Definition - What does Dosage mean?
Dosage is a stage in sparkling wine production that takes place between disgorging and final corking. It involves topping off the wine with a mixture of the base wine, sugar, 0.02 to 0.03 grams of sulfur dioxide (as a preservative) and sometimes alcohol. The mixture is called a liqueur d’expédition.
Some Champagne productions claim to have a secret recipe of the liqueur d’expédition wherein they add additional ingredients such as port, cognac, elderberry wine, kirsch wine, raspberry wine, alum solutions, tartaric acid or additional tannins.
The purpose of dosage is to balance the acidity of the wine with additional sugar.
WineFrog explains Dosage
Dosage has been a part of the sparkling wine production process since the 19th century. Originally, back then, Champagne was highly sweetened - up to 100 grams per liter of sugar. Now, the trend is toward champagnes with less sugar - up to 10 or 11 grams per liter.
The practice of dosing is rooted in the Champagne region. The cool climate means the grapes struggle to ripen, creating wines that are very acidic. Sparkling wines become more acidic after second fermentation. The addition of dosage was necessary to balance the acidity.

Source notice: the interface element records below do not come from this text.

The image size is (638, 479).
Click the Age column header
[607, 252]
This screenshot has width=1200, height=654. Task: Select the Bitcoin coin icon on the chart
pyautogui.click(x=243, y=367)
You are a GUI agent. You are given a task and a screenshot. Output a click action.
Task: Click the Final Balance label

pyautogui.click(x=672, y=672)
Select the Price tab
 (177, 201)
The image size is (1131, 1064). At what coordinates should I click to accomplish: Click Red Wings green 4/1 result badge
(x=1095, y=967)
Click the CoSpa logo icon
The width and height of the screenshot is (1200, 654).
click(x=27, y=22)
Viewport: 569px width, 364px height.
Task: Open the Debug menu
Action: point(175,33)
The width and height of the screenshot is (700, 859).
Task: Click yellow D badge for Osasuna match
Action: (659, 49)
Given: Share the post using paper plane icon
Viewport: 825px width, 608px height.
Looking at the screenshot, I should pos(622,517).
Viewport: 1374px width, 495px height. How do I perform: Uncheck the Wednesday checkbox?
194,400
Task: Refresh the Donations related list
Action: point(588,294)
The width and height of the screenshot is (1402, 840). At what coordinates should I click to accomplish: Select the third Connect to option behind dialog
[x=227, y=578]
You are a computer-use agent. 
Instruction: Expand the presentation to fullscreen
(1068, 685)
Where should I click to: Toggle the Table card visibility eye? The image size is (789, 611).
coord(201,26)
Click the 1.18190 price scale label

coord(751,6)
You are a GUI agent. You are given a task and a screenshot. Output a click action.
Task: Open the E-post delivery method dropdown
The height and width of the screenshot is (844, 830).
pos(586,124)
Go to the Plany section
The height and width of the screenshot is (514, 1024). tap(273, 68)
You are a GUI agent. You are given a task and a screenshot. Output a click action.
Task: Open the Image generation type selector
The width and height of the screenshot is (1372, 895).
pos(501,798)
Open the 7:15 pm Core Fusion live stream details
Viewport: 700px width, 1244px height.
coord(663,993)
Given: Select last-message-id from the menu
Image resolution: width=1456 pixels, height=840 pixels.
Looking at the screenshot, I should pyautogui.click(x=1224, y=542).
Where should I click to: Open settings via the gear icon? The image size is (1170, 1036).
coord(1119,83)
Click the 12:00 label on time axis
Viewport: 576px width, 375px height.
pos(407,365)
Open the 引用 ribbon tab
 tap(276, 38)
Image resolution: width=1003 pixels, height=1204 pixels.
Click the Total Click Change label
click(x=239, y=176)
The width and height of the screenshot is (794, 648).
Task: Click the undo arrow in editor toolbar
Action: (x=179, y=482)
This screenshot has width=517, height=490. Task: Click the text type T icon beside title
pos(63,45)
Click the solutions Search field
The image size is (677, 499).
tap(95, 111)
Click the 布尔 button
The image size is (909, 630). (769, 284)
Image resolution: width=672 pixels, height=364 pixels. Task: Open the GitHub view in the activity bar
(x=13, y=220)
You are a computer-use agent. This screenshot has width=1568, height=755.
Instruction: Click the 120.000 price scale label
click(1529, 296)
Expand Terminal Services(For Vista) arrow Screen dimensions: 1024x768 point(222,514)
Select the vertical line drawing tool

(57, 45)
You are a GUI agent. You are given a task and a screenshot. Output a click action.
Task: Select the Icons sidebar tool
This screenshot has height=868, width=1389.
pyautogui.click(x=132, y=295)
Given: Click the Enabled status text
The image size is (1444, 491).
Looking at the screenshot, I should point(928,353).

There is an official regulation on the dosages used for Champagne and sparkling wines. These regulations determine which term can be added to the label - Brut Nature, Extra-Brut, Brut, Extra sec, Sec, Demi-Sec or Doux. The guidelines are as follows:
- Brut Nature - no added sugar and under 3 grams per liter of residual sugars
- Extra-Brut - between 0 and 6 grams per liter of residual sugars
- Brut - less than 12 grams per liter of residual sugars
- Extra sec (or Extra Dry) - between 12 and 17 grams per liter of residual sugars
- Sec (or Dry) - between 17 and 32 grams per liter of residual sugars
- Demi-Sec - between 32 and 50 grams per liter of residual sugars
- Doux - more than 50 grams per litre of residual sugars
(There is a tolerance of +/- 3 grams on the figures of residual sugars. ie a brut may have 15 grams per liter.)
Sparkling wines are now offered dosed or undosed. Undosed wines allow the intrinsic qualities of the wine and its terroir to shine through while providing better minerality and revealing the greater complexity of the wines.